Best of the Moment
John Lanchester | London Review Of Books | 27th June 2013
Short history of scandals in the British banking industry since the 2008 crash. Short in proportion to the scandals, that is, which were many and colossal, most recently the mass selling of insurance to people who couldn't claim on it. As Lanchester says, it may be fortunate for the banks that so many scandals came in such a short period, defying attempts to grasp the scale and folly of any one of them individually. Read this and weep
Mark Damazer | New Statesman | 27th June 2013
Another highly entertaining review of Modernity Britain, by David Kynaston, covering the years 1957-59 (Charles Moore's review (http://www.telegraph.co.uk/culture/books/bookreviews/10109322/Little-things-that-made-it-big-in-the-Fifties.html) was also recommended). "The Kynaston method of compiling a vast array of sources and applying them with equal zest to the momentous and the ephemeral guarantees a rattling read. This is social, cultural and political history, more or less in that order, with a smile on its face"
Steven Hyden | Grantland | 25th June 2013
He was huge in the 1980s, and he's still touring. Eighty shows this year, the 30th anniversary of Sports. No longer a star, very much a working musician. "Lewis hasn't been a fixture on pop radio for nearly 25 years, but he remains a reflexively mainstream artist. It's not in his nature to upset the applecart. He's still wired to give the public what it wants, however the public wants it, many years after the public has moved on"
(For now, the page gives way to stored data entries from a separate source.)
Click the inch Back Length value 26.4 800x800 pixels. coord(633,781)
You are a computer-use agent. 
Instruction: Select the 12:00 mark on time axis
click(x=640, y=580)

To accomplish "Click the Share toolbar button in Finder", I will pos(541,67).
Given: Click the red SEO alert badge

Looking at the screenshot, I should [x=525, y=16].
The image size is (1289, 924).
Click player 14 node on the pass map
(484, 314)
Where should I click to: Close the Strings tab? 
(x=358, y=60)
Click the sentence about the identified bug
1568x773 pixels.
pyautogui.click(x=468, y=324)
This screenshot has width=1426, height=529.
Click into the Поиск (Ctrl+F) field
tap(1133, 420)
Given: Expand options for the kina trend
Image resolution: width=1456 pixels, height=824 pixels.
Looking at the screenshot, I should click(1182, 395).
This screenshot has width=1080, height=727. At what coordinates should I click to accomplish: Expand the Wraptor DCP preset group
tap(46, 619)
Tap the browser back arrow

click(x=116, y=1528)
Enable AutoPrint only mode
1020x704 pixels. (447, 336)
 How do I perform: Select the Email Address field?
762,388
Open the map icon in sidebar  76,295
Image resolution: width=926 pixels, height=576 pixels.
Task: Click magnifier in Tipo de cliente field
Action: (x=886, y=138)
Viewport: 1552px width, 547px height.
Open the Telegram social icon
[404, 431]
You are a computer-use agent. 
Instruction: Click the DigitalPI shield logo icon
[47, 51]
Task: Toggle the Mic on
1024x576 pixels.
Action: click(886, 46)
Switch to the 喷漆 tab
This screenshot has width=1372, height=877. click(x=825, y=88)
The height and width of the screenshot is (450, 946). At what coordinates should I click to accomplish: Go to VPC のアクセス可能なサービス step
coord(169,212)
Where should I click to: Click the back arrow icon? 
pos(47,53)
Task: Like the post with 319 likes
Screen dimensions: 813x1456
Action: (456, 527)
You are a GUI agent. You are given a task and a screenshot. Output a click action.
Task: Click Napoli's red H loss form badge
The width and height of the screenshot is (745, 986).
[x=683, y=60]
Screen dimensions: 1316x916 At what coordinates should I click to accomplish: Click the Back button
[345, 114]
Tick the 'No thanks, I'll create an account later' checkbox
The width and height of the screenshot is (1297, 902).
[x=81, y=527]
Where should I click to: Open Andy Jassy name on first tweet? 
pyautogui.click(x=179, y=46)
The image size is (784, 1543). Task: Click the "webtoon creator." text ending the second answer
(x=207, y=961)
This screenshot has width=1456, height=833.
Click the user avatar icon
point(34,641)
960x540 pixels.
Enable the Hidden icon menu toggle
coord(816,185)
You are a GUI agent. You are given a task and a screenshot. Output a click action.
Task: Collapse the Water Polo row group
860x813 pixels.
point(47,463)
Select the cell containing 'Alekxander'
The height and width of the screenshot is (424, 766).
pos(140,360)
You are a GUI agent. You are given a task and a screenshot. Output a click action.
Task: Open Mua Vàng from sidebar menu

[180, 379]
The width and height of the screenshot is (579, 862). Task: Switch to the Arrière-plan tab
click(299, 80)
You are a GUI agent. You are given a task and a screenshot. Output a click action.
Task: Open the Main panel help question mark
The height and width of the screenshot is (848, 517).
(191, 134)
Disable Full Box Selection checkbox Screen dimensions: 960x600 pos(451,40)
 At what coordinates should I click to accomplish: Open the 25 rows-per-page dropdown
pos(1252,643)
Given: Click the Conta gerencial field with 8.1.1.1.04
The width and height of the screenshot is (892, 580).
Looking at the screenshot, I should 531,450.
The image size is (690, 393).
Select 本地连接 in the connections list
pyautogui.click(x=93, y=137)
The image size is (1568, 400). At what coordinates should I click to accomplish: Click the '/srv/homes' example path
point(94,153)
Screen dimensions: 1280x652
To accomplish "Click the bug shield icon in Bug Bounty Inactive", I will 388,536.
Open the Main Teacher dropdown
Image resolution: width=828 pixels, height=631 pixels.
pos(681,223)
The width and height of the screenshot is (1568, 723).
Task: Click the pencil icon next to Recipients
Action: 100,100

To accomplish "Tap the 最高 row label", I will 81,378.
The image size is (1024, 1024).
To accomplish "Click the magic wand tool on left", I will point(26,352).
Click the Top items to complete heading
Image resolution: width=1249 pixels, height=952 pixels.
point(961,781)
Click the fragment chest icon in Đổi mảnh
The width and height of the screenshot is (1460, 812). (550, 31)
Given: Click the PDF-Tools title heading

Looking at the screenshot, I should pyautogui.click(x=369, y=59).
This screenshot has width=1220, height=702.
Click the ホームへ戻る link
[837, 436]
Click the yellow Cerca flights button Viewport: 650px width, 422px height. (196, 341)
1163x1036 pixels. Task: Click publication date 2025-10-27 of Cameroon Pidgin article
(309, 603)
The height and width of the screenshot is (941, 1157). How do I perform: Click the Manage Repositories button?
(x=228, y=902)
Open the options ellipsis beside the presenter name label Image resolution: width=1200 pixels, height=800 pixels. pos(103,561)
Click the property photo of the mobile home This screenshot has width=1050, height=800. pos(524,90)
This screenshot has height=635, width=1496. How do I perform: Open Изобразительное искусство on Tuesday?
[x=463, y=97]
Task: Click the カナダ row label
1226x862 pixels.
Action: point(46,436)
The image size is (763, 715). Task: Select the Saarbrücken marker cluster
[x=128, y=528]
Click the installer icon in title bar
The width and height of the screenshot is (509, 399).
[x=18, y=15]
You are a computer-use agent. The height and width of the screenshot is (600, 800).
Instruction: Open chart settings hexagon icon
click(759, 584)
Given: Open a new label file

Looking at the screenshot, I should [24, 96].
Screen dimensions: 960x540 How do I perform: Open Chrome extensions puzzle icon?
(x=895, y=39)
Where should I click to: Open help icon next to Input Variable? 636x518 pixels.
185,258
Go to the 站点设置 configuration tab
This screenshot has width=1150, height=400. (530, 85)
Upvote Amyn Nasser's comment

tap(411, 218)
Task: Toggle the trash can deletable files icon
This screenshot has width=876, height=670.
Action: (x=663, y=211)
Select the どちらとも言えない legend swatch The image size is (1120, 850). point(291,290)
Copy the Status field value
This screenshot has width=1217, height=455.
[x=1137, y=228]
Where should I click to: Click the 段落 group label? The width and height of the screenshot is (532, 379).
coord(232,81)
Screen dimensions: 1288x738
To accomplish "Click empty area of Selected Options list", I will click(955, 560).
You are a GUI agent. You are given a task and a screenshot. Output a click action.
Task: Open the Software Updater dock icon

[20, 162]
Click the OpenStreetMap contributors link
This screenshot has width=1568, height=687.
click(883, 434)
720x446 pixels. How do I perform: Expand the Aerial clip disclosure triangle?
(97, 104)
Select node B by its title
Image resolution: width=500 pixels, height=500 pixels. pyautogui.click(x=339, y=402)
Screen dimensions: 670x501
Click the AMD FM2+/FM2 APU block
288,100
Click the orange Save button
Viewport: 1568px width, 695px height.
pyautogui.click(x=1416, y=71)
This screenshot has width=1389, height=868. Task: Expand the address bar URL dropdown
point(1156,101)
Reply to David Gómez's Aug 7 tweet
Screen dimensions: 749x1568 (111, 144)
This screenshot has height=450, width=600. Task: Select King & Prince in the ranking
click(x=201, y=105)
Christopher Howse | Telegraph | 26th June 2013
Glorious fugue provoked by Vladimir Putin's verdict on the Edward Snowden affair — “It’s like shearing a pig; plenty of squealing but not much wool”. If international affairs are to be conducted in proverbs, world leaders should stock up on gnomic statements. "The fire is never without heat. A quiet conscience sleeps in thunder. There’s no sun without shadow. Acorns were good till they found bread. Ah, yes, how true"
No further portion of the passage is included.